Aim of the task: Rewrite the passage on Beech Hill Wood, starting at "There is another" and ending at "and common valerian.", and put "holly" in place of "hazel".

Excerpt to read START

= Beech Hill Wood =

Woodland in Cumbria, England

Beech Hill Wood is a Site of Special Scientific Interest (SSSI) in Lake District National Park in Cumbria, England. It is located in Longsleddale valley above the River Sprint, 3km northwest of the hamlet of Garnett Bridge. This woodland consists of two separate patches that are protected because of the moss species present. It is on the opposite side of Longsleddale valley to Longsleddale Woods SSSI.

There is another woodland called Beech Hill Wood near Lake Windermere, Cumbria, England, which is owned by the Woodland Trust.

== Geology ==
Beech Hill Wood SSSI is situated on Silurian slates and shales interspersed with bands of calcareous rocks.

== Biology ==
Tree species in Beech Hill Wood SSSI include sessile oak, ash, wych elm, bird cherry and alder. The ground flora includes dog's mercury and enchanter's nightshade. Mosses in the woodland include Neckera crispa and Ctenidium molluscum. On lower slopes hazel is present and the herb layer includes bluebells, water avens, marsh valerian and common valerian.

Excerpt to read END
Stored data START

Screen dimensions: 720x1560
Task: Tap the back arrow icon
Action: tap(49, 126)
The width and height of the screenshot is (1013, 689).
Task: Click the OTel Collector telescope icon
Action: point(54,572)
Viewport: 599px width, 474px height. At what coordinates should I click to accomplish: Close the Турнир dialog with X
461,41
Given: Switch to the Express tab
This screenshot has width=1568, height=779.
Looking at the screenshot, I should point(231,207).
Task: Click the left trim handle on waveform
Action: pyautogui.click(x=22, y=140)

Stored data END
Stored data START

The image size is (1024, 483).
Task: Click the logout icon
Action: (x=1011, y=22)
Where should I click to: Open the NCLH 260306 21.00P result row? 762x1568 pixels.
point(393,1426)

Stored data END
Stored data START

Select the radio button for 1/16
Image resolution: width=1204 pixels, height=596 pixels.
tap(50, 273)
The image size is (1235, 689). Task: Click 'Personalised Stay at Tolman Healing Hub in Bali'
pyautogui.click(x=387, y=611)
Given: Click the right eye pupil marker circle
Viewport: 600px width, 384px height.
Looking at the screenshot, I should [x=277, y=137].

Stored data END

Result of this exercise:
There is another woodland called Beech Hill Wood near Lake Windermere, Cumbria, England, which is owned by the Woodland Trust.

== Geology ==
Beech Hill Wood SSSI is situated on Silurian slates and shales interspersed with bands of calcareous rocks.

== Biology ==
Tree species in Beech Hill Wood SSSI include sessile oak, ash, wych elm, bird cherry and alder. The ground flora includes dog's mercury and enchanter's nightshade. Mosses in the woodland include Neckera crispa and Ctenidium molluscum. On lower slopes holly is present and the herb layer includes bluebells, water avens, marsh valerian and common valerian.